*Requirement:*
Pull out every line with the word "height" from the entries below.

*Dataset content:*
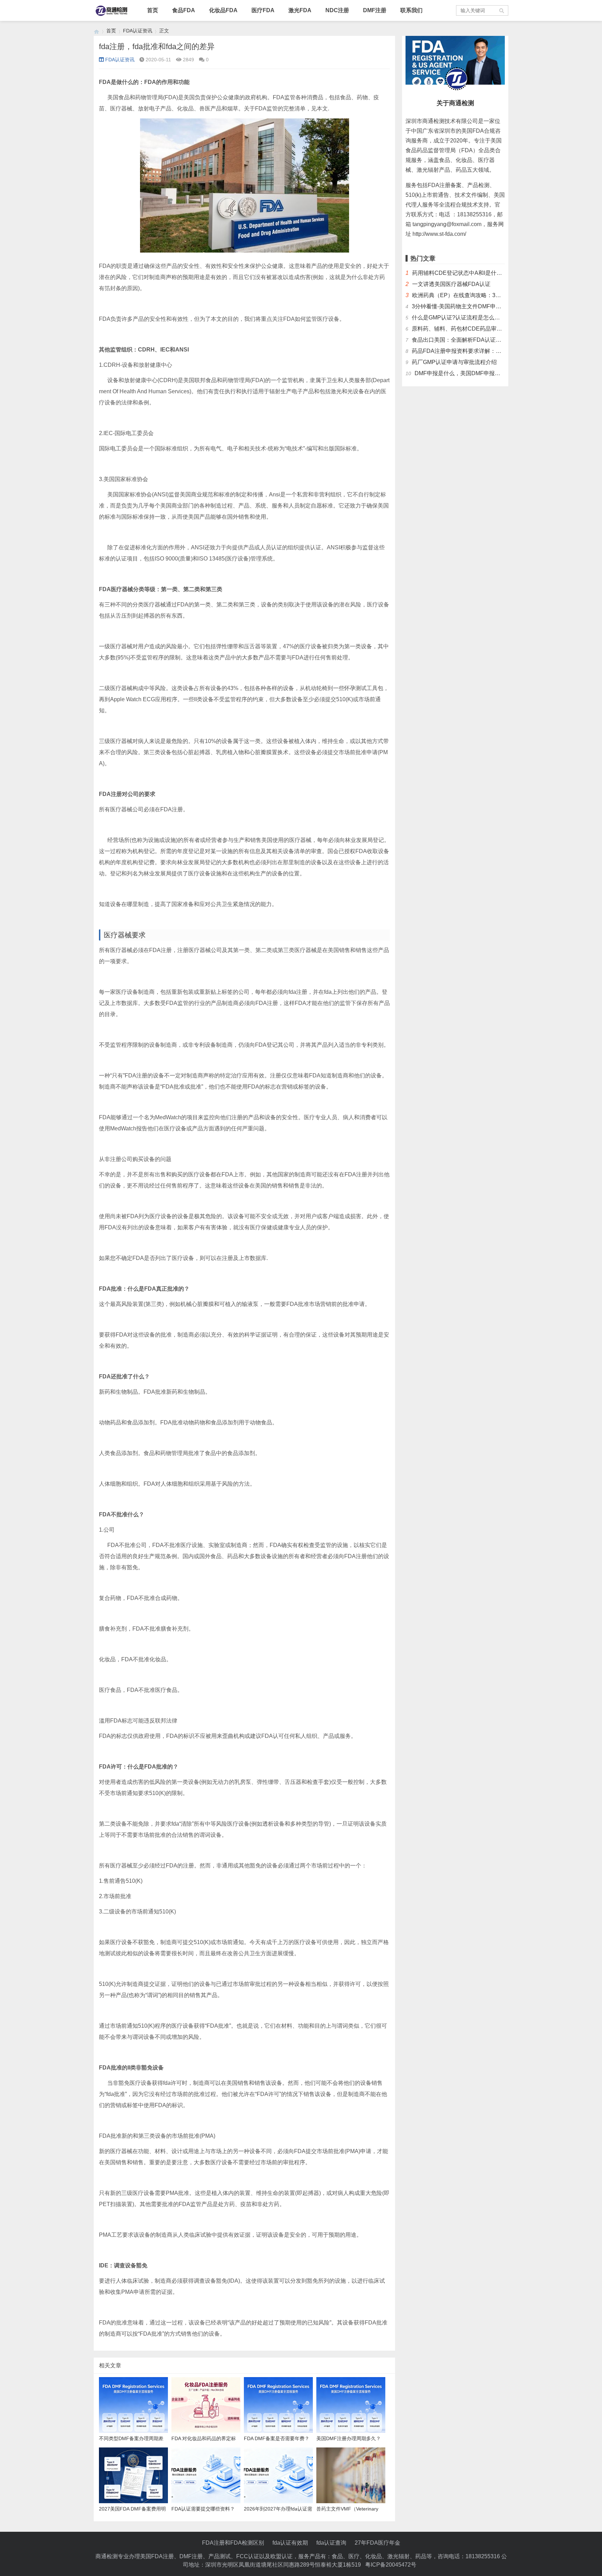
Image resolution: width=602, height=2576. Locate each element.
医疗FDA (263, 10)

--

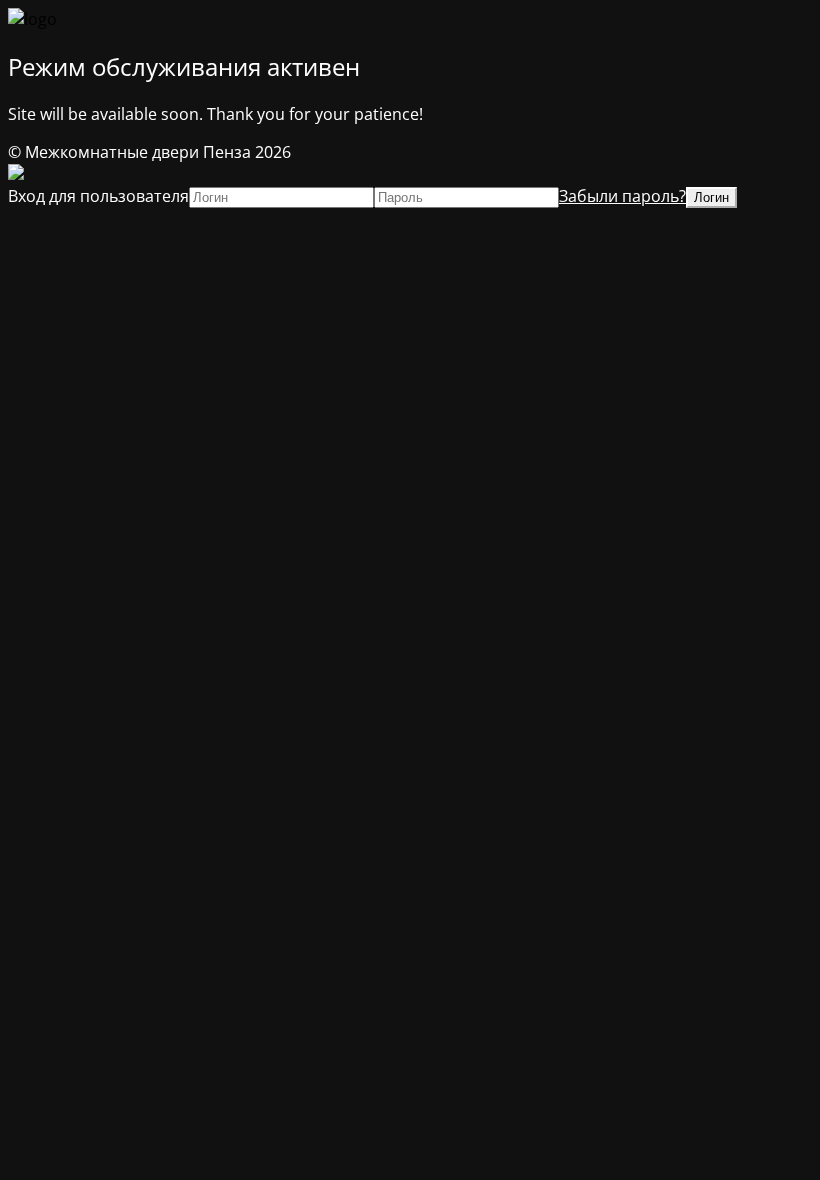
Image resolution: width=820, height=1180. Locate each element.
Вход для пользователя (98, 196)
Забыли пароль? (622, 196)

*Written solution:*
Image resolution: width=602, height=2576. Locate each element.
Image resolution: width=820, height=1180. Locate each element.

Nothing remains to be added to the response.